▶ _SET EXERCISE_
Which lines of the records below contain the word "Click" with matching case? Return each of those lines in full.

▶ _SOURCE RECORDS_
※ ※ ※

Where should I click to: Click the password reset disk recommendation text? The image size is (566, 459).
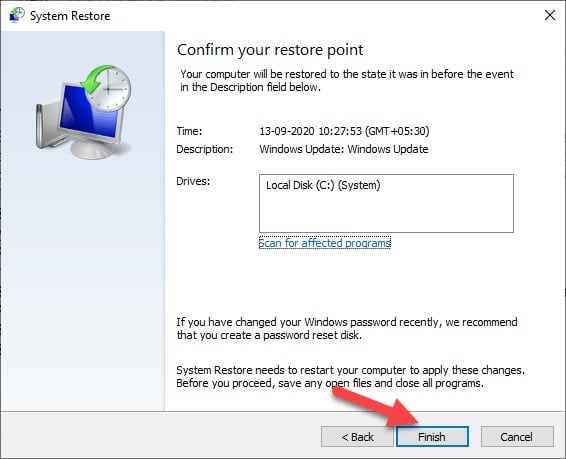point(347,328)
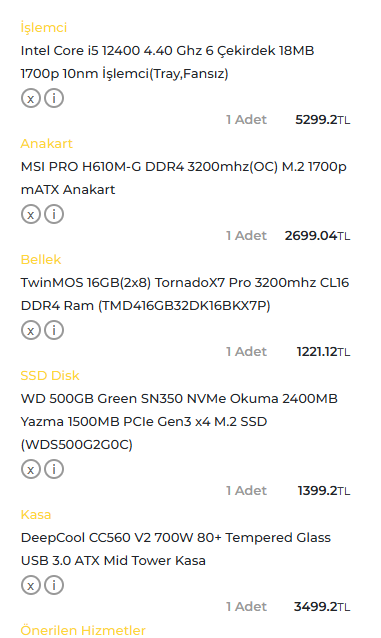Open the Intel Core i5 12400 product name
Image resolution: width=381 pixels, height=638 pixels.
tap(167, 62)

※ ※ ※

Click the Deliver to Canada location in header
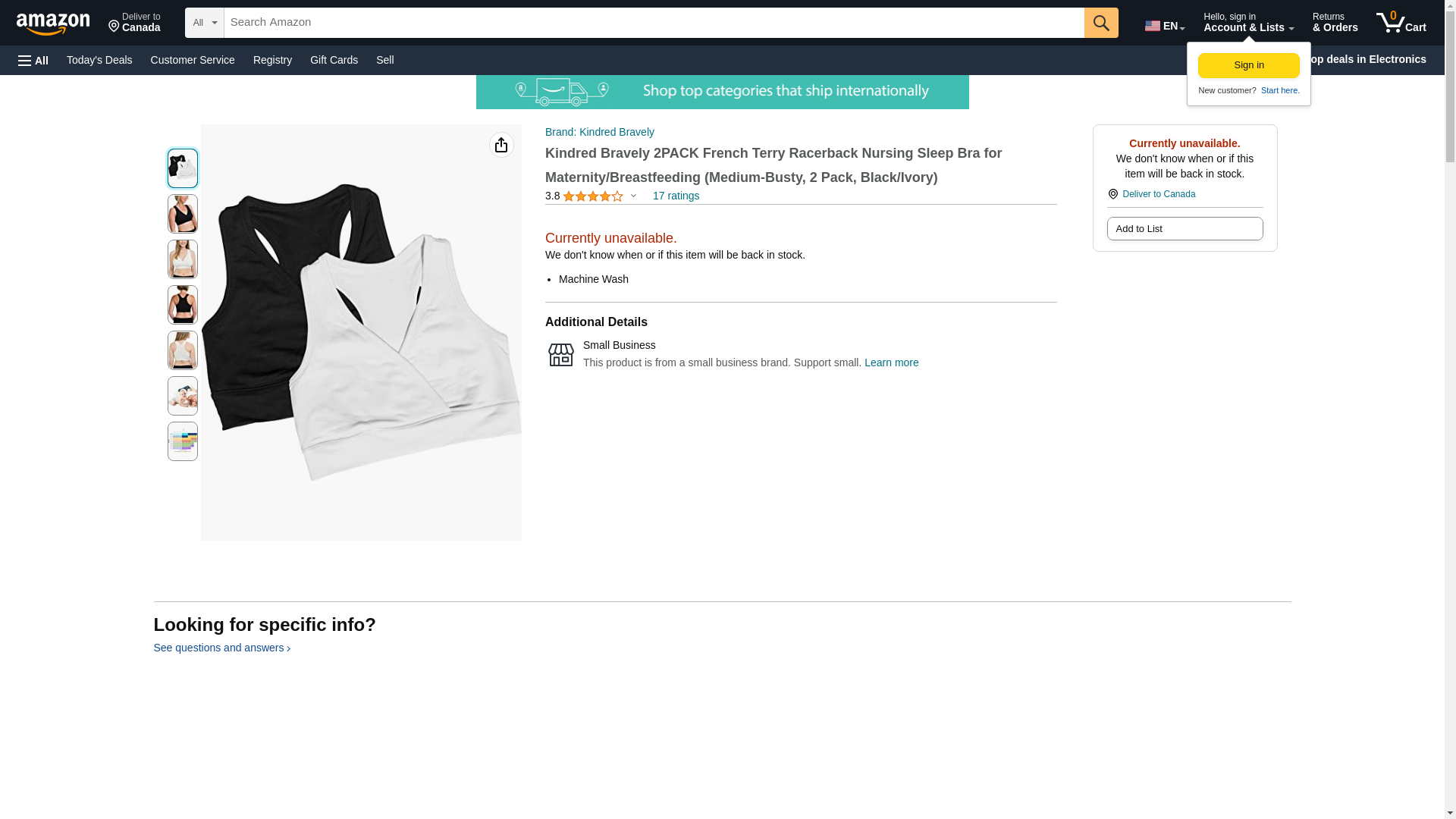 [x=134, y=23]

※ ※ ※

▶ _COMPLETE OUTPUT_
Where should I click to: Click the password reset disk recommendation text? The image size is (566, 459).
Click the Deliver to Canada location in header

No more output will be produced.